Approximately 8 million metric tonnes of plastic litter flow to the ocean annually, and only 9% of plastic waste ever produced has been recycled….Another major issue relates to microplastics – those plastics that are smaller than 5 millimeters, and that pose increasing environmental, economic and health hazards… Discarded plastics break down into these smaller particles through natural weathering processes. Microplastics can enter water bodies through different pathways, including atmospheric deposition, run-off from land, roads and through municipal wastewater.

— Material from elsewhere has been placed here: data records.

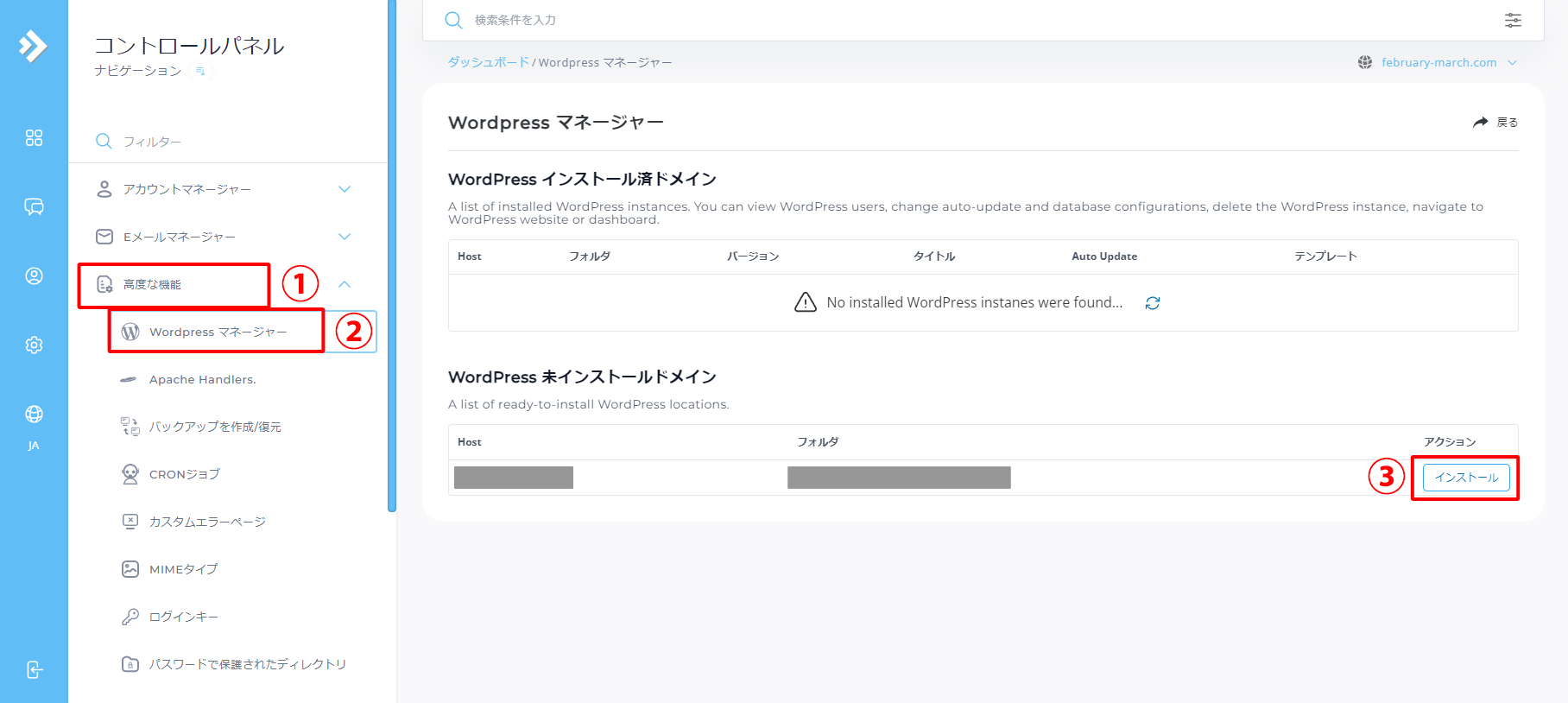Open CRONジョブ menu item
Image resolution: width=1568 pixels, height=703 pixels.
pos(184,474)
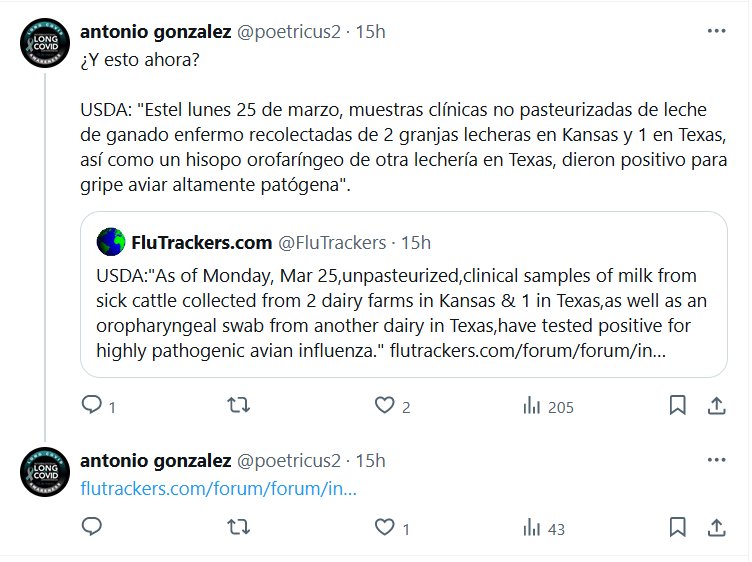View analytics showing 205 views
The height and width of the screenshot is (562, 752).
(x=532, y=406)
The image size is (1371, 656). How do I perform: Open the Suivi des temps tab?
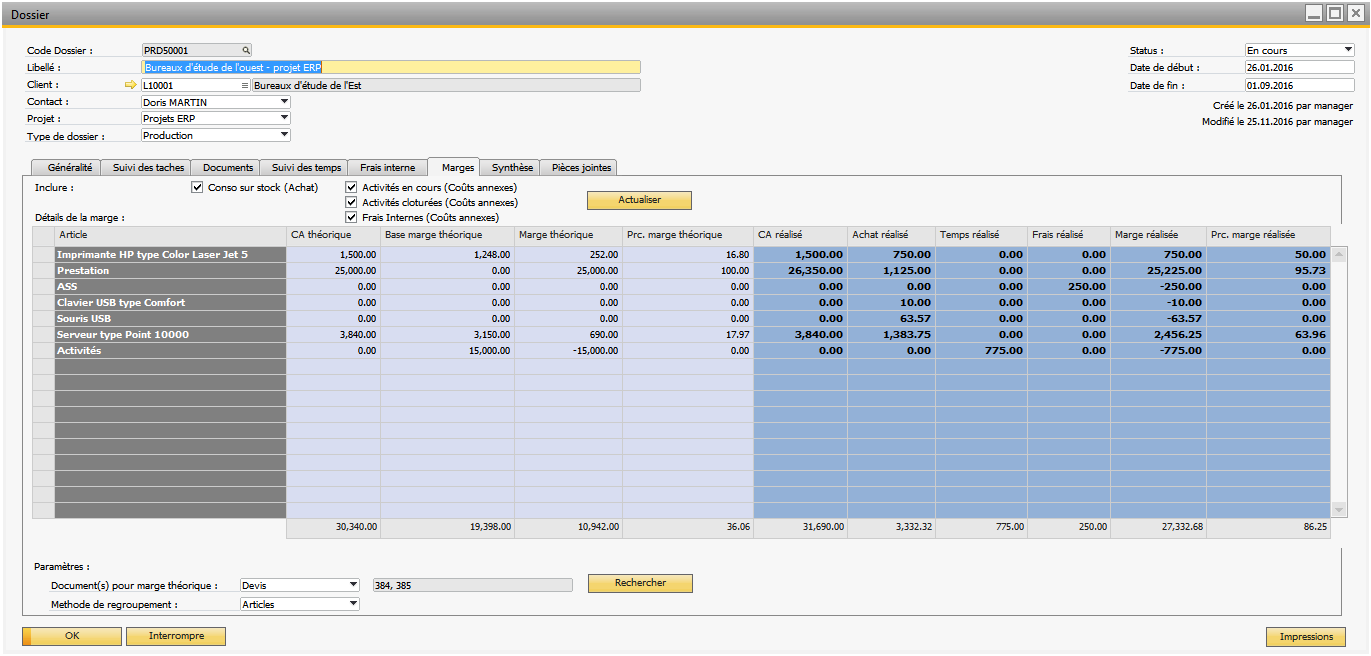click(306, 168)
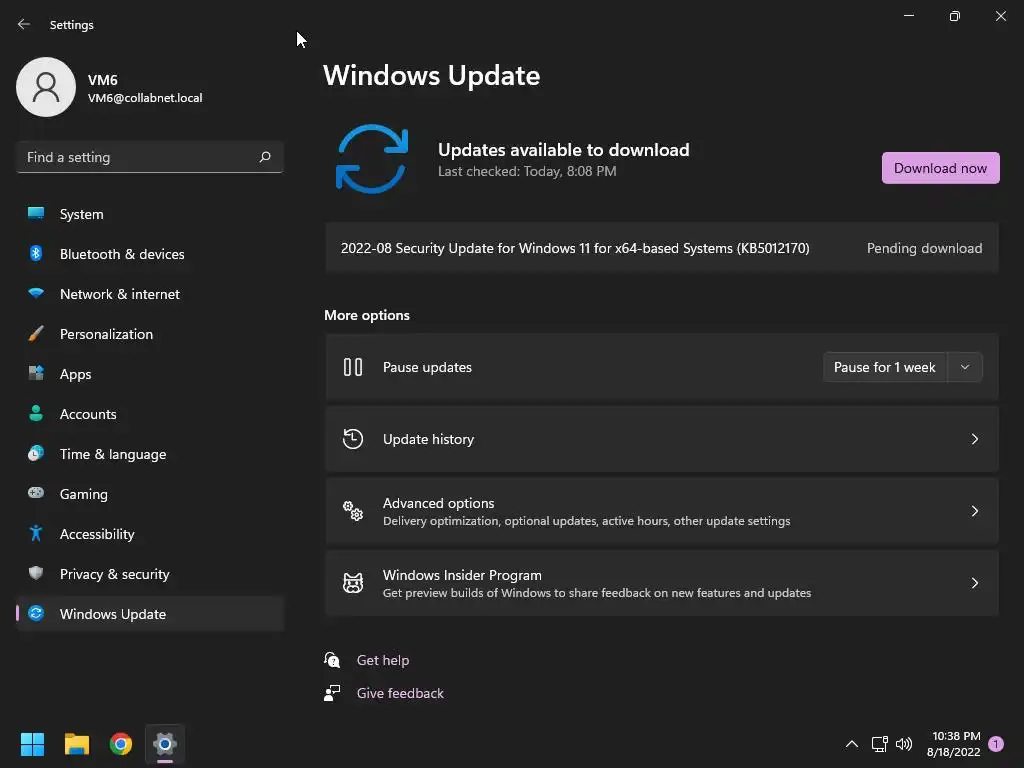Click the Find a setting search box
1024x768 pixels.
pos(140,157)
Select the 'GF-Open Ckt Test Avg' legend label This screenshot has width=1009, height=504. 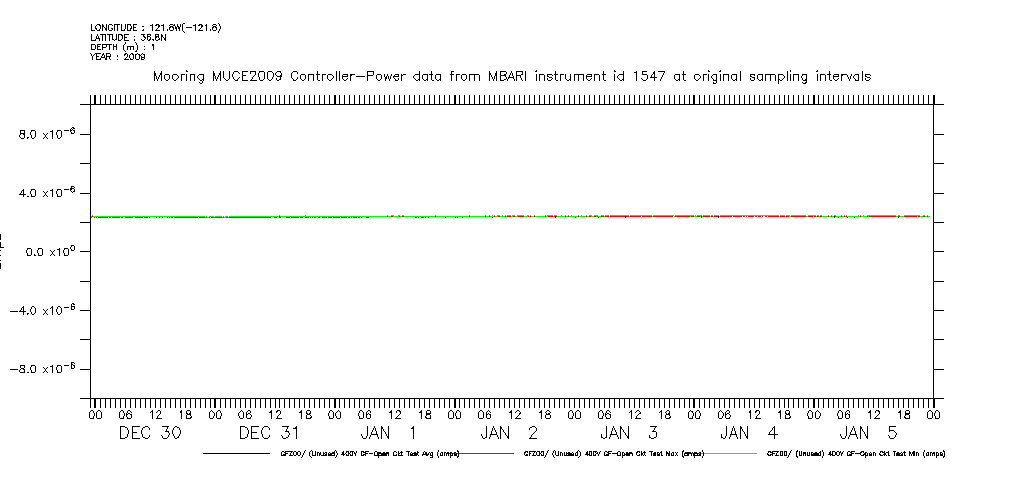369,453
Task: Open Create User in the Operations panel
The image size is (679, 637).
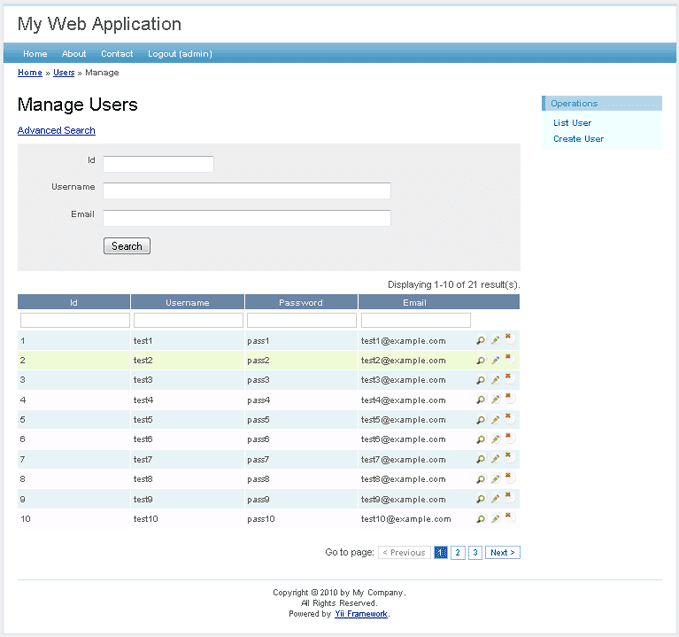Action: [578, 139]
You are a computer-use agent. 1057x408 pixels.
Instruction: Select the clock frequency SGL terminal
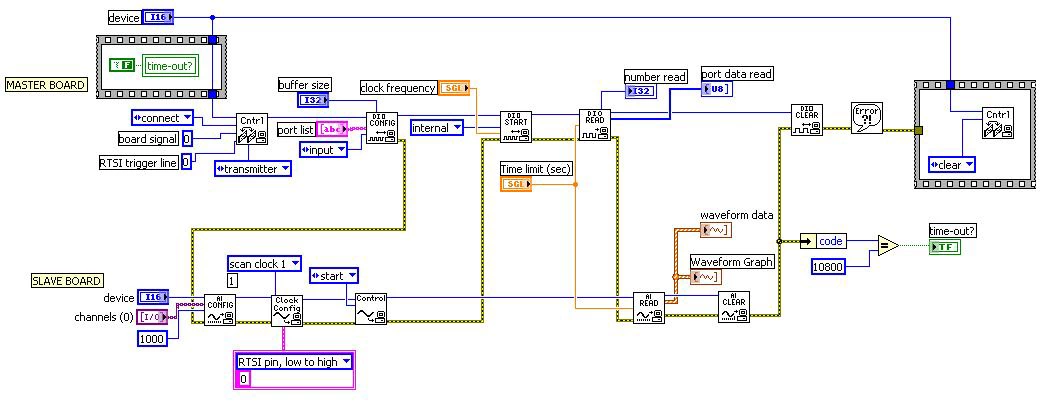point(454,88)
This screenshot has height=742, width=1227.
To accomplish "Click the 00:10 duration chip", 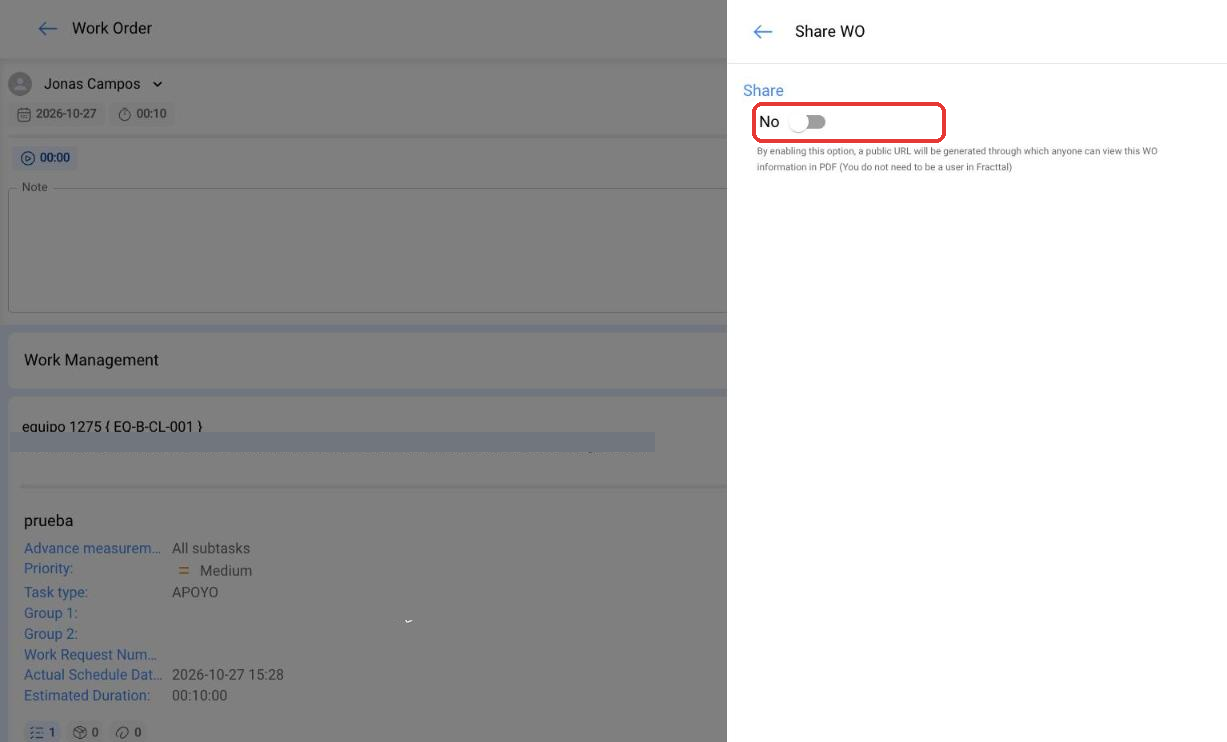I will (141, 114).
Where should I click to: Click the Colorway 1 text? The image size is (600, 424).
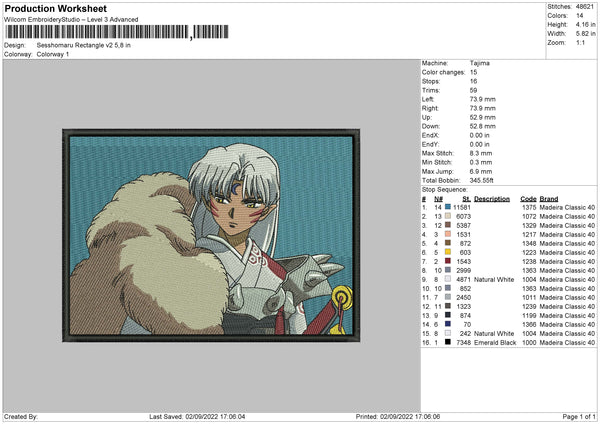pyautogui.click(x=52, y=53)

A review of technical solutions from source to sea explores a set of innovative tech solutions. Among these potential technologies include:
- Introducing debris-cleanup boats, debris sweepers and sea-bins to remove plastics and other wastes carried into water bodies;
- Protecting large bodies of water by introducing wetlands along coastlines;
- Secondary and tertiary wastewater treatment which relies on membrane filtration to prevent microplastics entering rivers and lakes;
- Advanced coagulation technology to make water contaminated with microplastics drinkable;
- Promoting sustainable waste management practices to reduce plastic leakage.
A key principle of this work is preventing untreated wastewater, which is often packed with plastics and microplastics, from entering the environment in the first place. The wastewater coming from urban residential, industrial and commercial settings is full of contaminants including plastics, microplastics and other debris…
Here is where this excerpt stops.